Hi I am barely beginning to understand buy and sell...

  I read about big money players purposely trying to keep a stock price within a range to have their options come in the money... It makes sense that after the third friday, that pressure will rebound. Does this make any sense and if anyone knows about this I would love to read it or be directed to some posts about it??

 TY

snowy

 

1 Comments – Post Your Own

#1) On February 12, 2008 at 11:02 AM, Imperial1964 (97.92) wrote:

I'm no options trader, but I've read opinions that sound kind-of like that.

I think what you're talking about is options sellers trying to keep the options from coming in the money.  If stock prices don't move, the option buyers don't make money.  But the sellers do because they sold options that expire worthless.  With the leverage options offer--that is, you can control a large number of shares with just a few dollars--it is conceiveable that a big option writer might find it worthwhile to buy or sell a large number of shares right at options expiration in order to move the stock price back to where the option will expire worthless.
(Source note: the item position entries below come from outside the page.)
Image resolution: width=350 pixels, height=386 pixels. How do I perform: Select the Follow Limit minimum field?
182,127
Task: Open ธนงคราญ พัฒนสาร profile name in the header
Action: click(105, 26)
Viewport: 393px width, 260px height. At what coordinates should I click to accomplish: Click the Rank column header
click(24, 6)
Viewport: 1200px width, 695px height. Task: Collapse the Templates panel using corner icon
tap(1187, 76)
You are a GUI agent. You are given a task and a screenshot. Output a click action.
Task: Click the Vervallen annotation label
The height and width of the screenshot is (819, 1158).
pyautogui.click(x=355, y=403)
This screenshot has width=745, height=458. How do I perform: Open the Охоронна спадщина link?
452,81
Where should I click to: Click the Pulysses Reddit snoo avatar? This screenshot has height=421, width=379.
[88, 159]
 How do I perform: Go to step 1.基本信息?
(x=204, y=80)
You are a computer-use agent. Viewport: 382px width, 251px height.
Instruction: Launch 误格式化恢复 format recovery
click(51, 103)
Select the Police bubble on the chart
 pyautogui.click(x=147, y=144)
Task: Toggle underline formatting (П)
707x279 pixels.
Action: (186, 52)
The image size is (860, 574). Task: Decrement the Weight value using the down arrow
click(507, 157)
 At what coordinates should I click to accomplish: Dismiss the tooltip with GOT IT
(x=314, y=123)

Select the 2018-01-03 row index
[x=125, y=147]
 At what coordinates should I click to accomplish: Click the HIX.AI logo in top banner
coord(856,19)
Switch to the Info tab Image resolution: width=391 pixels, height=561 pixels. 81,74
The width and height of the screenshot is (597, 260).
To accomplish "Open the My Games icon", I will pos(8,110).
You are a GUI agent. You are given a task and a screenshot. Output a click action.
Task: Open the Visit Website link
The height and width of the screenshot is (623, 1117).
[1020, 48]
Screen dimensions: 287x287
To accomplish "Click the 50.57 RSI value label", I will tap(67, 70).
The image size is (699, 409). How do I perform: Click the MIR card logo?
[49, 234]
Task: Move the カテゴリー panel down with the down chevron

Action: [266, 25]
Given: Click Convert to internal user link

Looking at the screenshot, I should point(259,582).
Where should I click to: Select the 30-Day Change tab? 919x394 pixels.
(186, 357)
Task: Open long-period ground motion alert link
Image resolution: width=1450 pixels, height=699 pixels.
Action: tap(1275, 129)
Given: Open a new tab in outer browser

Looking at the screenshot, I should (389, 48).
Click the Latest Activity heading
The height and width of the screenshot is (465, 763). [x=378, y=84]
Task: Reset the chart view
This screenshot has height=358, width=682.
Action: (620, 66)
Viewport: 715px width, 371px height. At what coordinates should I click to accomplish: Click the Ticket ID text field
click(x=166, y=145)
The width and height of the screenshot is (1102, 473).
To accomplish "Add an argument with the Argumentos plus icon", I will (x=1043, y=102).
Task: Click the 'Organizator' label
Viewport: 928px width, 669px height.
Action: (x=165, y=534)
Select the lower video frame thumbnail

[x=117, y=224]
I've heard people spout such theories, but I don't think it would be practical.  Buying or selling enough shares to move the share price would require huge transactions and it's not guaranteed to work.

But what (unscrupulous) options sellers sometimes do is start a rumor to sway the markets before options expiration.  If the market has dropped too far, you might hear rumors about Warren Buffet buying out a bond insurer or making a huge investment in a bank.  Such rumors have caused market rallies and saved option writers money at the expense of options buyers.

Don't worry about options trading at this point.  70% of options expire worthless.  That means a 100% loss for the buyers 70% of the time.   And for the options writers, the 30% of the time they lose money, perhaps 10% of the time they lose BIG.  Options are far too volatile for me.